New Video: Denver’s Kissing Party Focuses on Small Town Daily Life

Currently comprised of founding member Gregg Dolan (vocals, guitar), Deidre Sage (vocals), Joe Hansen (guitar), Lee Evans (bass) and Shane Reid (drums), the Denver-based indie rock act Kissing Party can trace its origins to when Dolan prematurely booked the band’s first show — without actually having a band to play it. With only thirty days to pull together the slop-pop band he had been dreaming about ever since he had turned eight and saw Purple Rain for the first time. Initially, the band wound up being comprised of a then-rag tap group of strangers that Dolan says he met “by fate:” Dolan recruited Sage to join the band on the basis that “her name sounded cool,” their first guitarist was a guy who worked at a local bank because he actually owned a guitar and Reid reluctantly joined, despite having never having heard any of Dolan’s songs.

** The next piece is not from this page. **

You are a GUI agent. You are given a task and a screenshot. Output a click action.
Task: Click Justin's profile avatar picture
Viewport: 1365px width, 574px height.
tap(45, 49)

Hansen replaced the band’s first guitarist, and Evans joined the band to complete the band’s lineup. Within their first year of being a band within Denver’s DIY scene, the band quickly became a local staple as a result of their described “slop pop” sound; in fact, their full-length debut Rediscover Lovers landed at #3 on The Denver Post‘s Best Albums of 2007. Building upon a growing profile, their sophomore album, The Hate Album received attention from Three Imaginary Girls, Filter Magazine, Skope Magazine and a number of other national outlets. The Denver-based quintet signed to local label Hot Congress, who released their third full-length album Wasters Wall, Looking Back it was Romantic, which also received a limited cassette tape release from Austin, TX-based Fleeting Youth Records.

Hot Congress also released their Christmas album, 2017’s Winter in the Pub and their most recent effort, a split EP with labelmates Bleak Plaza. The band’s fourth album Mom & Dad, which is slated for a May 17, 2019 release will be the inaugural release from the band’s own label BBYV, a Kickstarter effort that pooled over $5,000 from some of their most dedicated and devoted fans. And interestingly, the album as the band’s Dolan says in press notes isa 31 minute opus, featuring “everything [he’s] wanted to say in a record.” Thematically, the material reportedly portrays moments of small town life — the attempt to find yourself and your place, the attempt to find like-minded souls and desperately trying to make it through yet another dull, repetitive day, as well as debt, regret and heartbreak.

Mom & Dad‘s latest single, the 120 Minuteslike “A Little Star” is centered around jangling and distorted guitars, a soaring hook featuring boy-girl harmonies and while the song is generally hopeful, there’s a subtly bittersweet air to the proceedings. And while generally capturing the at times ambivalent and vacillating feelings of young lover — hell, of most love, really — the band does so with a much-needed earnestness.

The recently released video follows a young couple killing time and goofing off at a small town hotel complex — and while initially wholesome and sweet, the video takes a dark turn with the couple attempting to rob their local pizza guy. Much like the song, the video captures the day-to-day life of being young and in a small town without much to do.